HSMs include high-speed DES and RSA hardware acceleration, as well as generic security processing. Secure, persistent, tamper-resistant CMOS key storage is included. Multiple adapters may be used in a single host computer to improve throughput or to provide redundancy. HSMs may be installed locally, on the same host system as SafeNet ProtectToolkit-C or they may be located remotely across a network.

Two product packages are available:

>Runtime for operational use

>Software Development Kit (SDK) for developer use

With SafeNet ProtectToolkit-C SDK installed, the API may operate in Software-Only mode for testing and development. In this mode, access to an HSM is not required.

Who Should Read This Manual?

This manual is intended for the SafeNet ProtectToolkit-C Administrator, responsible for installation, configuration, security policy and number of applications (or users) of SafeNet ProtectToolkit-C. This configuration of SafeNet ProtectToolkit-C will determine the functionality and services available to the SafeNet ProtectToolkit-C applications. The Administrator is strongly encouraged to read this manual thoroughly before attempting any operations.

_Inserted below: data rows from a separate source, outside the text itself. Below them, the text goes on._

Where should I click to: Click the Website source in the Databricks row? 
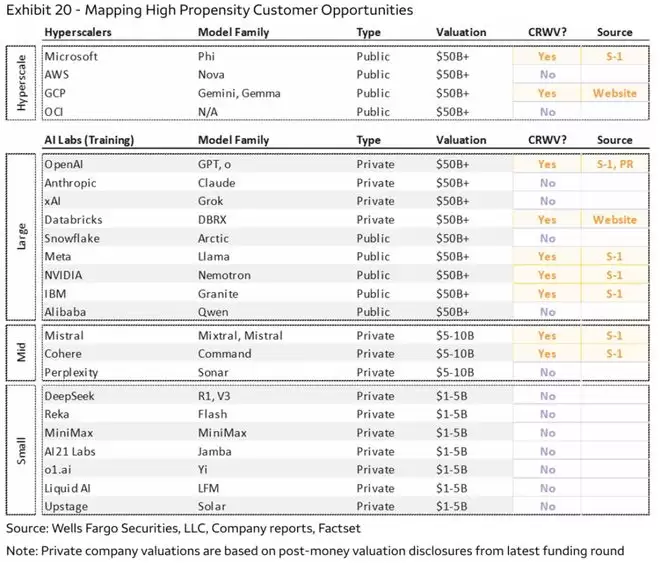click(x=613, y=219)
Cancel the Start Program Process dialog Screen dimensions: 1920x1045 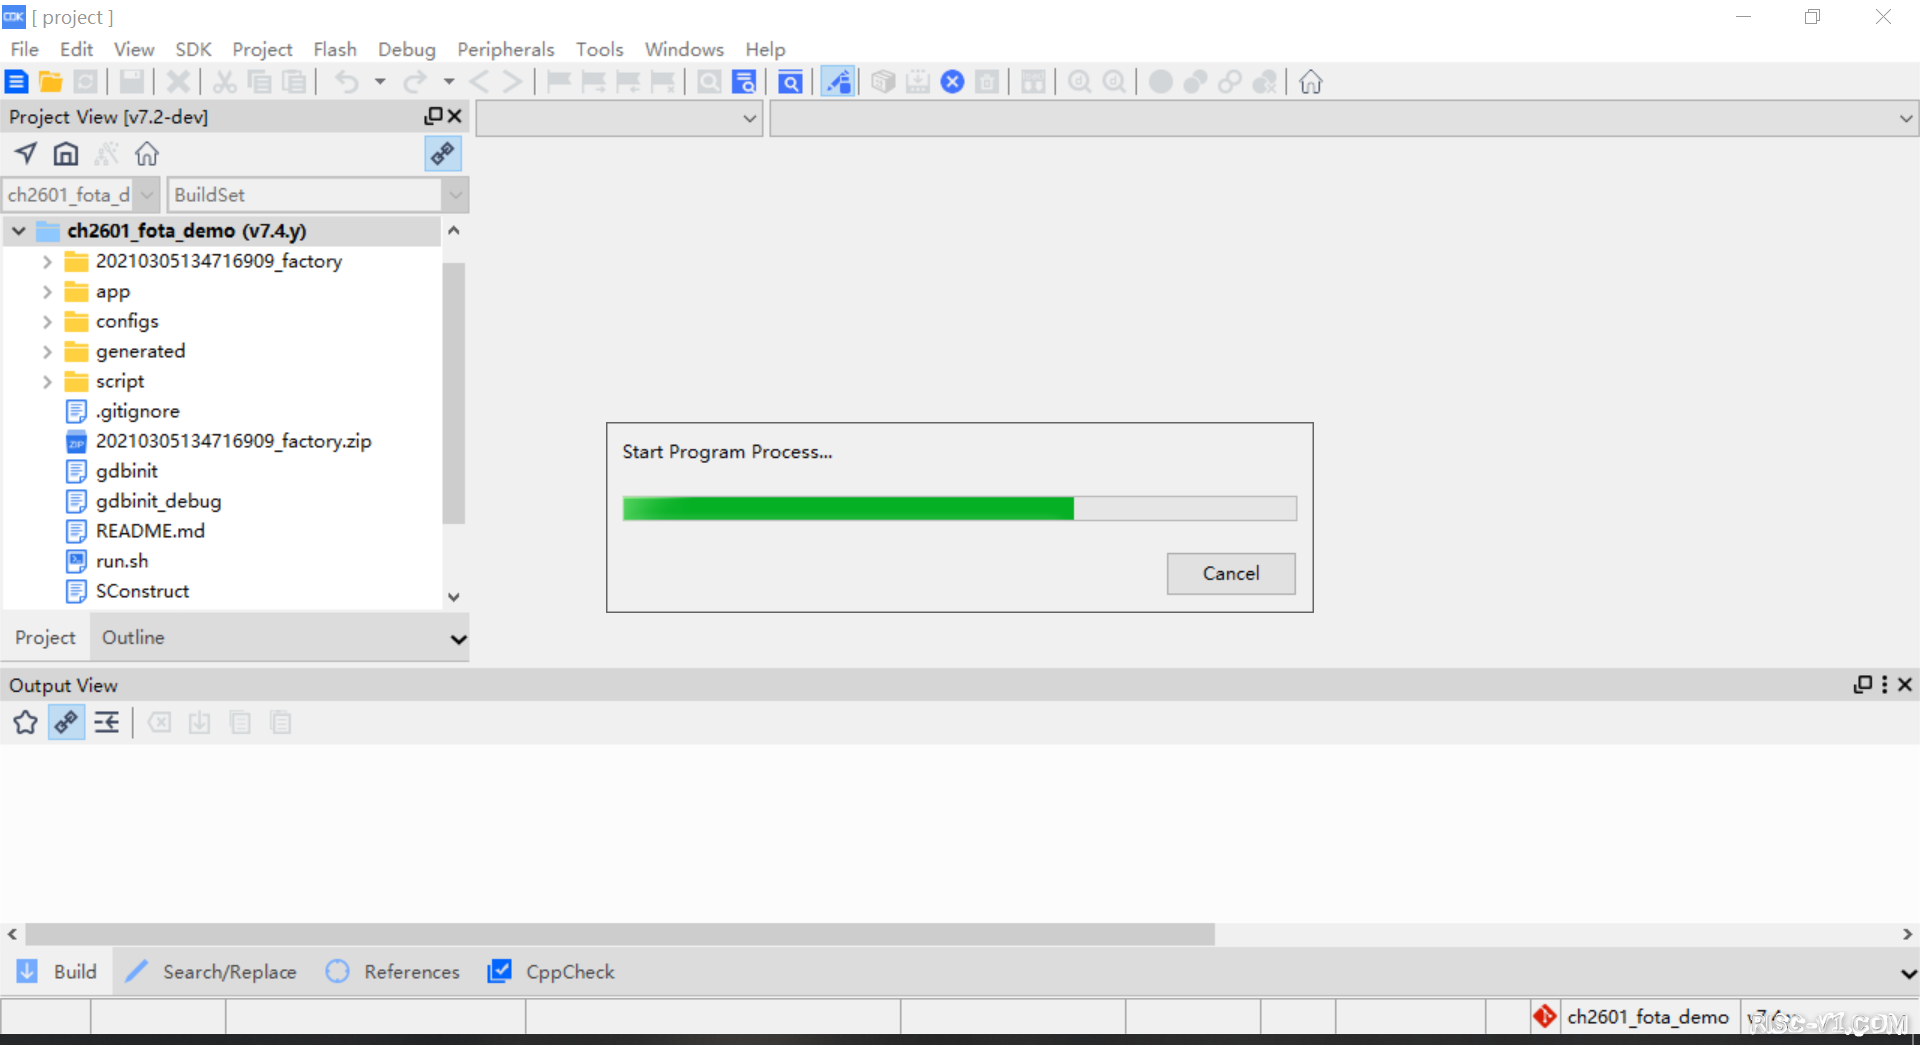[1230, 573]
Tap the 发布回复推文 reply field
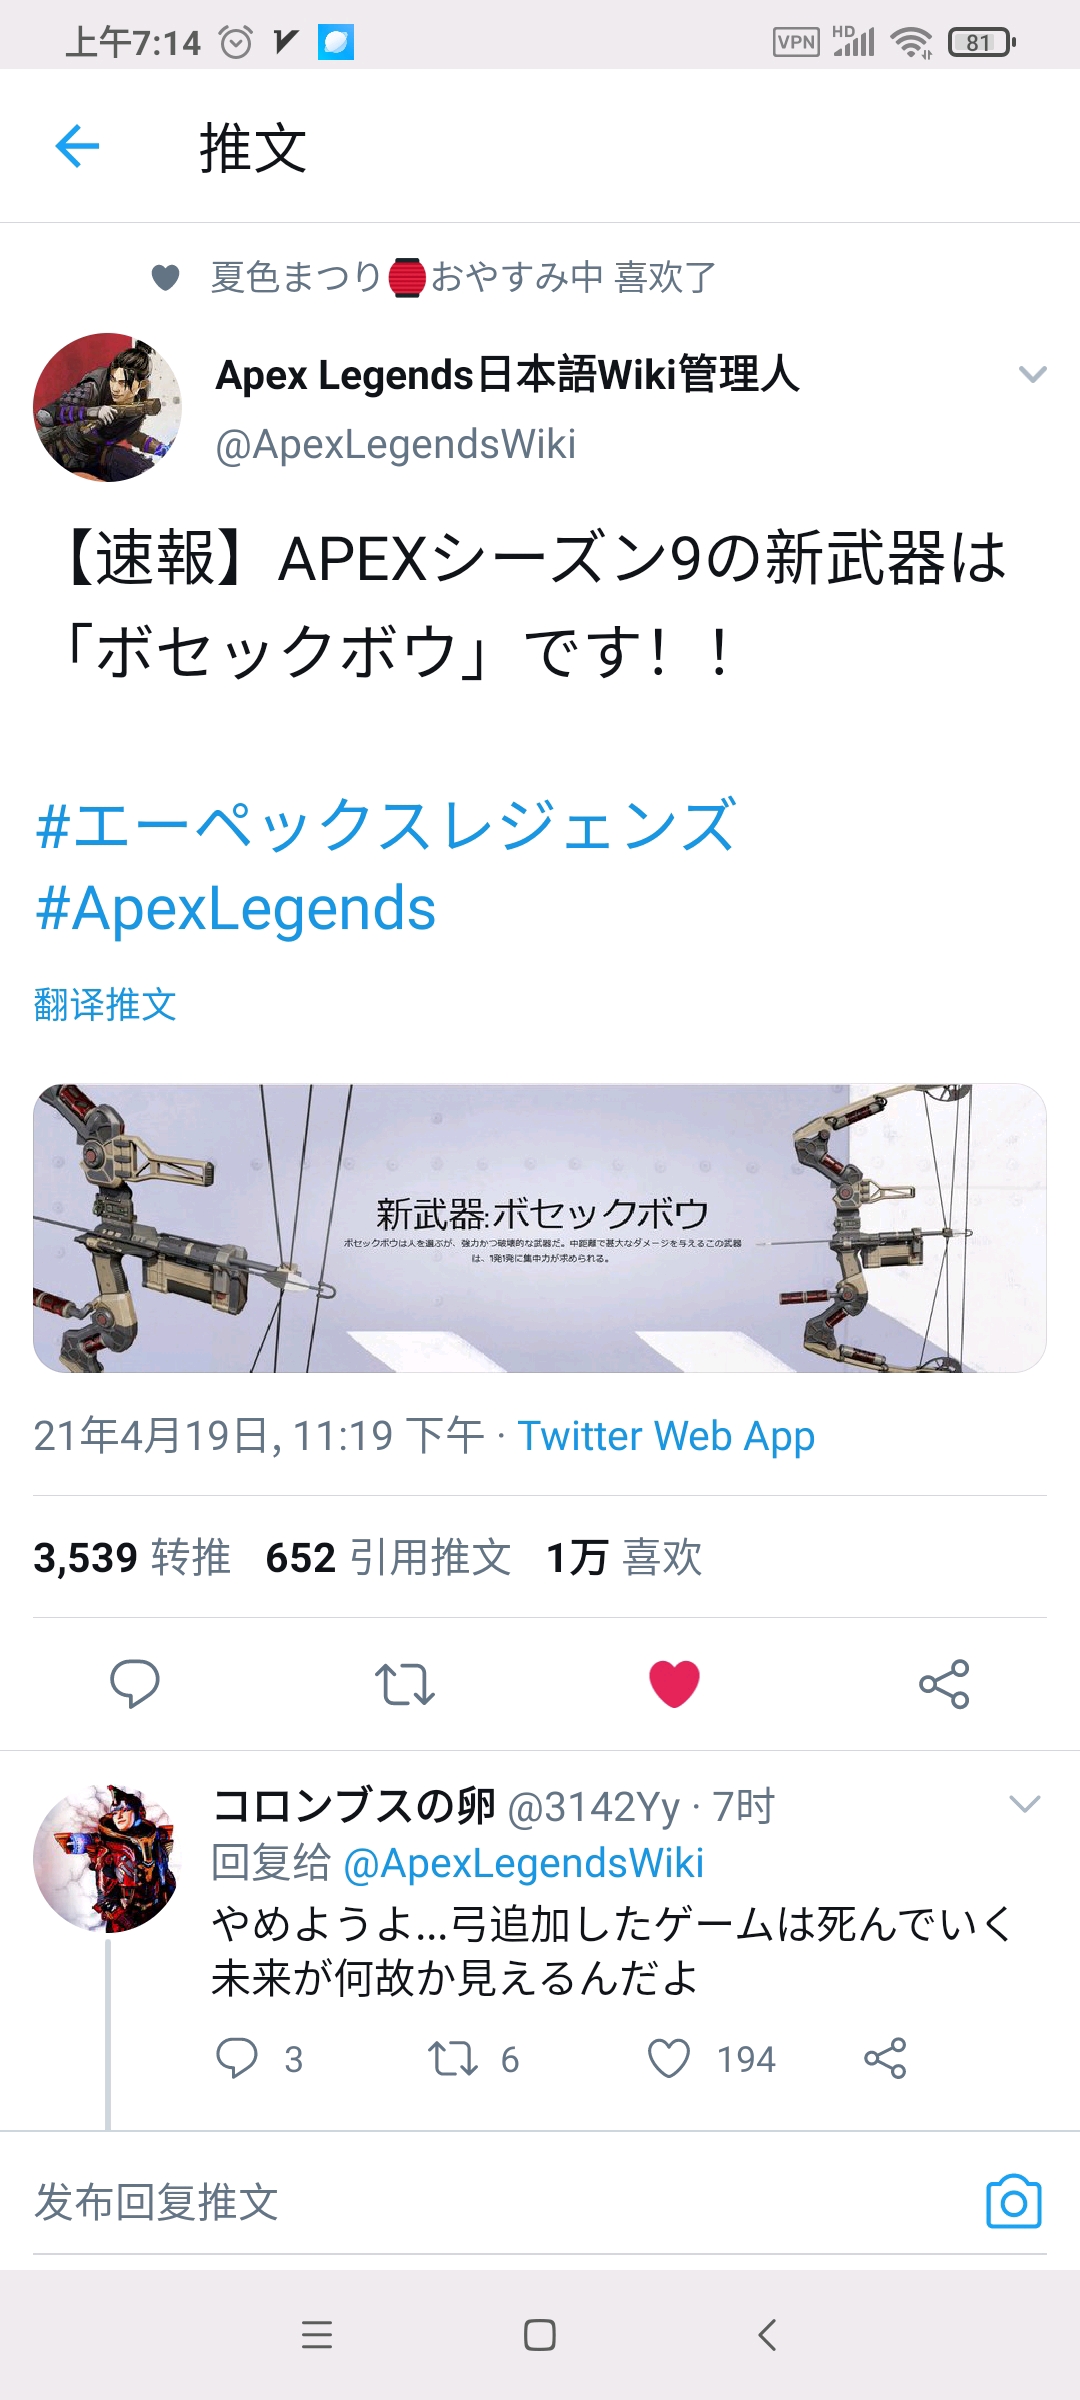Image resolution: width=1080 pixels, height=2400 pixels. 500,2202
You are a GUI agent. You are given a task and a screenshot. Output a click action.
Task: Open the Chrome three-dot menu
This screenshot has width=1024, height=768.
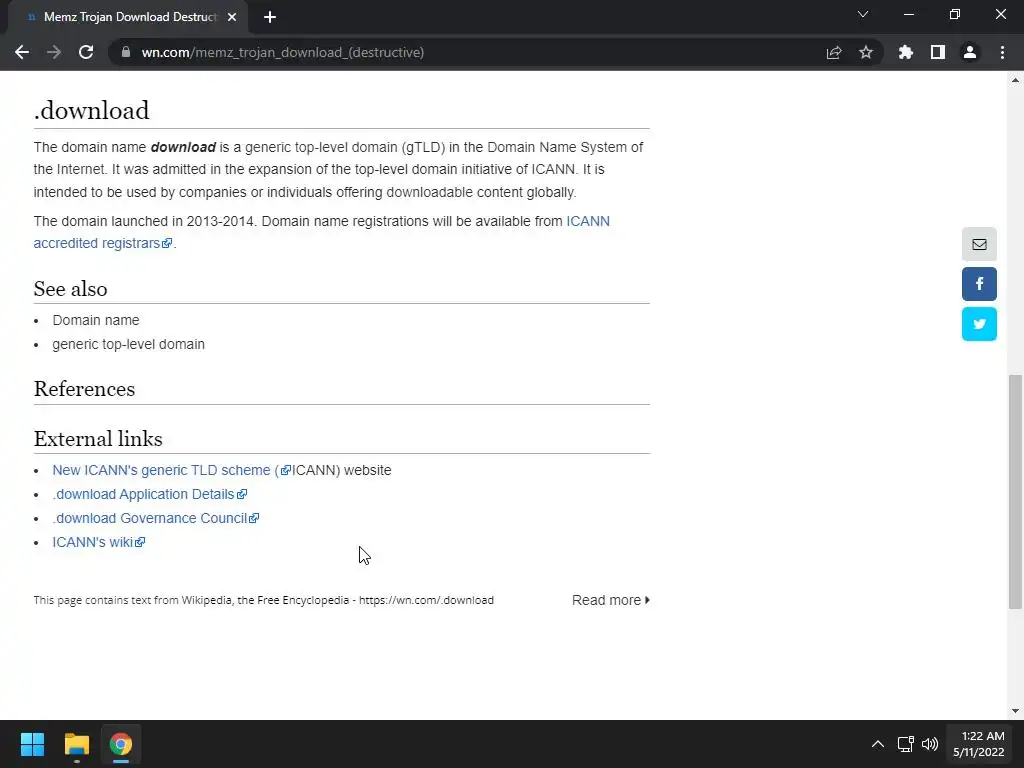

The manual also provides information on the structure and features of SafeNet ProtectToolkit-C, and therefore serves as a valuable reference for any user.

This manual also provides configuration details for some standard PKCS #11 applications compatible with SafeNet ProtectToolkit-C.

Further Documentation

SafeNet Manuals

In addition to this Administration Guide, the following manuals contain relevant information. They are referenced in this manual when applicable.

Hardware

>SafeNet ProtectServer PCIe HSM Installation Guide

>SafeNet ProtectServer Network HSM Installation Guide

Software

>SafeNet HSM Access Provider Installation Guide

>SafeNet ProtectToolkit-C Programming Guide

SafeNet Application Integration Guides

A number of integration guides are available, outlining the use of SafeNet products with third-party applications. For more information, contact your SafeNet representative (see Support Contacts).

Utility Normal Mode vs. Work Load Distribution and HA Mode

In this document, any references to the name of a utility without any further qualification refer to the utility operating in NORMAL mode. Any references to the name of a utility with the qualification (WLD/HA) refer to the utility operating in Work Load Distribution and High Availability Mode.

For example ctkmu refers to the CTKMU utility operating in NORMAL mode, while, ctkmu (WLD) refers to the CTKMU utility operating in WLD mode. Refer to section Operation in WLD Mode for details.